Greece is the big story at the moment. Here at home we don’t really have big stories any more. Our last one was in 1994.

Instead, we have ill-tempered swarms of loathsome little stories that scurry about yelping and snapping at our synapses, eventually forcing us to self-immolate, overmedicate or emigrate.

I was going to write about how Germany keeps ending up with short, unpleasant chancellors who possess an inexplicable aversion to the Greeks, but I don’t think I will. Let me just say, though, that the Greek king and his government had to go and live in Egypt while Hitler, Mussolini and some Bulgarian lunatic grabbed the best bits of the country for themselves.

The brave men and women of the Greek resistance made the lives of the Axis forces hell, right up until they started fighting among themselves over whether the afternoon nap should be three or five hours long.

The point is, the occupation claimed the lives of nearly half a million Greek people and left the country in ruins, although it was sometimes hard to tell in a country with a proud history of ruins. No, wait. That wasn’t the point. The point is that in 1953, Greece was one of several countries that agreed to write off a huge chunk of Germany’s debt. How about repaying the favour, Angela Merkel?

I said I wasn’t going to write about what’s happening to Greece today and this is one of the few promises to myself I shall keep, even though the consequences of keeping promises can be far more devastating than breaking them. That’s my experience, anyway.

So. I shall write about my holiday to Greece. Everybody loves a holiday story. And if you don’t, there’s probably something wrong with you and you shouldn’t have been allowed out on your own to buy this newspaper.

It happened in the summer of love. When you’re 23, every summer is the summer of love. I was looking forward to three months of wine, women and, well, more wine and more women. Song is for other people.

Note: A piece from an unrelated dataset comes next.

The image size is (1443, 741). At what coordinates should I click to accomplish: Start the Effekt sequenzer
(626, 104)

I got my first real taste of ouzo on the ferry from Italy to Greece. It was brutal. I was drinking with Ralph, a fellow South African who, at some point in the night, went reeling across the deck and disappeared. I dragged his backpack, my backpack and myself into the nearest lifeboat and passed out. The next morning he was nowhere to be seen. Drowned? Possibly. He was certainly going overboard when I last saw him.

Carrying his backpack and mine, I disembarked and went through a ramshackle immigration point, then walked to a nearby village and sat at a table outside a bar, moaning softly to myself. Half an hour went by before I saw a lone figure shambling up the road. He wept when he saw me. He couldn’t remember a thing from the previous night and, his holiday in tatters, had been on his way to the police station.

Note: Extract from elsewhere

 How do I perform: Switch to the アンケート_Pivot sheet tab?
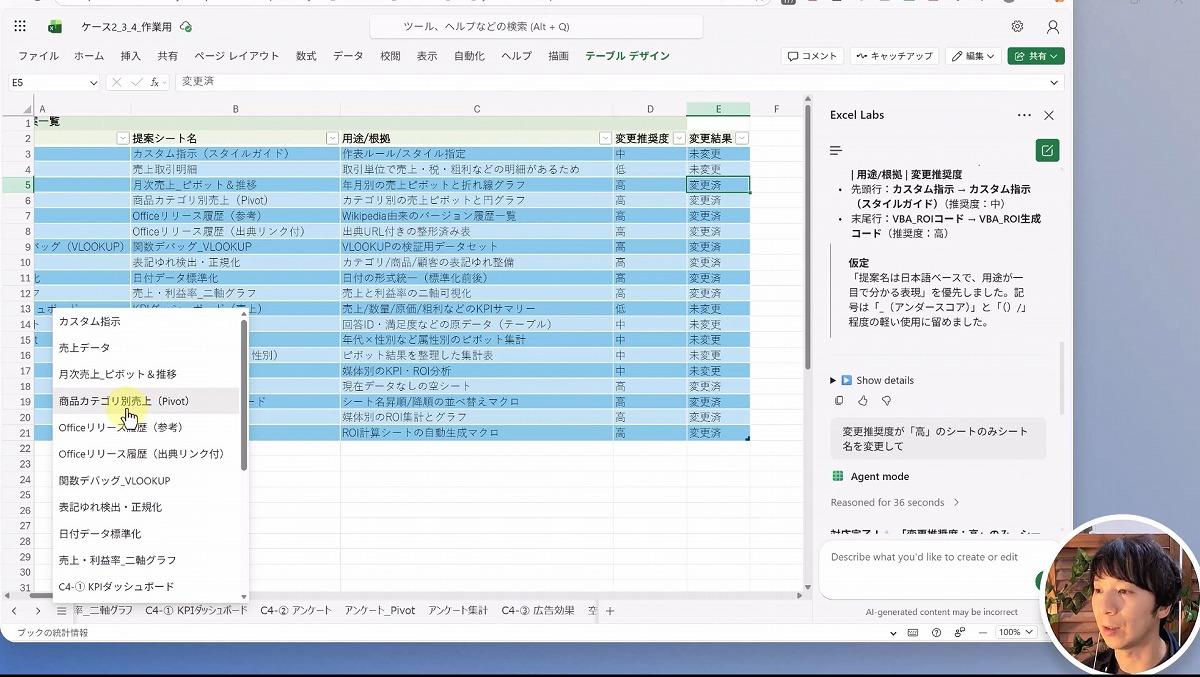point(380,611)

Greece was awash in beautiful women, many of them travelling alone. I don’t recall speaking to any of them. One night I was in a bar filled with other young people. I had my eye on a woman sitting alone reading. She was gorgeous. I wanted her book. When she left her table for a few minutes to dance, on her own, I quickly went over, grabbed the book and left. I think there might have been something wrong with me.

I’d just come from Spain, where a friend had suggested I go to Greece and pick watermelons. He lied to me. There were no watermelons. Everyone I asked looked at me as if I were mad. I didn’t know the Greek word for watermelon so I had to mime one. Try mime picking a watermelon. It’s dangerously suggestive in a country where men are impressed by the notion that anyone might have a willy so big and heavy that you’d need two hands to lift it. Let alone put it in your mouth. And then spit the pips out.

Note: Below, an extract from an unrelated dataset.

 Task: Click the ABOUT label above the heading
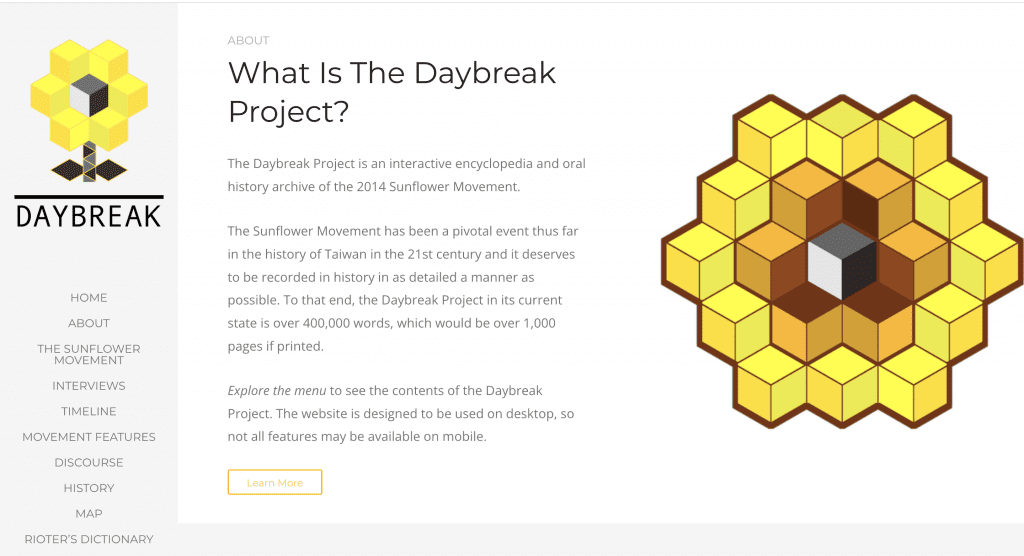pyautogui.click(x=248, y=41)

I spent some time, and the last of my money, drifting around the islands. They were pretty enough. White houses. Blue shutters. Sunsets. Restaurants offering steak, egg and chips. Bars full of plumbers from Putney.

I overheard a table of Poms talking about work opportunities. Crete seemed to be the best bet. Olives, grapes, apples, women – all ripe for the plucking.

Crete is the largest of the Greek islands. It was once the centre of the Minoan empire, the earliest recorded civilisation in Europe. I saw some of their buildings. They were rubbish. Civilisation, my arse.

I needed work. Well, I needed money. In a village I found fellow travellers drinking and playing cards. I got talking to a young couple. He was white and British and his girlfriend was black and Swedish. Later in the evening, she and I made a bit of cash getting people to bet on which one of us was from Africa. It was the only time in my life that my South African passport was worth anything.

Each morning, a dozen of us would gather in the square to wait for the farmers to drive through town looking for casual workers. We’d whip off our shirts, flex our muscles, drop to the ground and do sit-ups and push-ups. I think the farmers were looking not so much for the strongest in the group, but rather the ones who seemed the least hung over. Retsina was cheap and potent and we chucked it down our necks every night by the bucketful. Sunrise would reveal gaping head wounds, suppurating grazes, cuts and even broken arms and legs. It was like 1943 all over again.

One morning, when I looked like a relic from the Minoan era, a farmer waved me over. I limped to his bakkie and got in, along with an American Hell’s Angel called Pete. He was a bear of a man with a wild beard and crazy eyes. He used to ride with the Oakland chapter.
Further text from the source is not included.